▶ [Actions to take]:
**a)** Name every calendar month mentioned in the account of Rick's illness, in the order each first appears.
**b)** In the account of Rick's illness, what year did the narrator's mother die?
**c)** From the account of Rick's illness, return the stretch from "We’d talked about the" through "all related points.".

▶ [Extract provided]:
==*==

In April of 1999, my husband Rick was diagnosed with terminal lung cancer. In November, he exercised his right under Oregon’s Death with Dignity Act to end his life on his terms. People have asked how I handled honoring my husband’s wishes. The short answer is: it was his life, his death, and thus his choice. But of course, that doesn’t express the complexity of the process dying becomes for a person with a terminal illness.
We’d talked about the issue in general terms after the death of my mother in 1996. Despite a sympathetic doctor, she died in pain and struggling for breath. We agreed we’d prefer to control the conditions of our own deaths. We’d talked about it again during the various debates and publicity around the two votes on Oregon’s law. We felt the same and agreed on all related points.
Then, he developed a cough that wouldn’t go away. When we got the final diagnosis of metastatic terminal lung cancer in early April, it left no room for doubt or hope of something different and less final. His first words were, “Now we are going to Alaska.” (Alas, we never made it.) His next words were “I will be using the Oregon law” or something to that effect. I had expected that, and accepted it without question, although it still had little real meaning beyond the philosophical at that point.
We were fortunate our son and both our families supported his decision—with some regret and a few reservations—but without argument or complaint. He never told his mother of his plans and at his request, I never explained the real situation after the fact, but his sister knew and understood, and agreed with his choice. My family supported me throughout the process.
As the summer deepened, I contacted an organization that helped patients exercise their rights under Oregon’s law. The law had gone into effect only two years earlier, so everyone was a little new at it, but they provided wonderful support and counseling to me. Rick didn’t care to talk to anyone. He was a deeply private person, and remained true to that to the end. He left it to me to find out what to do, and how to manage. I did so, both as his proxy and for my own education.
By mid October, the doctor suggested it was time for hospice. We were able to keep Rick at home. He made his first request, followed by a briefly worded written request, and the final verbal request in early November. His oncologist had never received a request before, but fortunately, he was reasonable and sympathetic. He agreed Rick was of sound mind, not depressed, and definitely terminal. He wrote the prescription on a cold, rainy Friday in early November, and I drove across town to the only pharmacy willing to fill it at the time.

==*==

▶ [Source material]:
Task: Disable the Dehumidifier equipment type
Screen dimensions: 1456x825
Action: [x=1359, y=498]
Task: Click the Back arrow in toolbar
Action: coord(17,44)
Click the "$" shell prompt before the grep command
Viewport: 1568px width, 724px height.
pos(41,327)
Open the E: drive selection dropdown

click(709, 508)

==*==

▶ [Answers per task]:
**a)** April, November, October

**b)** 1996

**c)**
We’d talked about the issue in general terms after the death of my mother in 1996. Despite a sympathetic doctor, she died in pain and struggling for breath. We agreed we’d prefer to control the conditions of our own deaths. We’d talked about it again during the various debates and publicity around the two votes on Oregon’s law. We felt the same and agreed on all related points.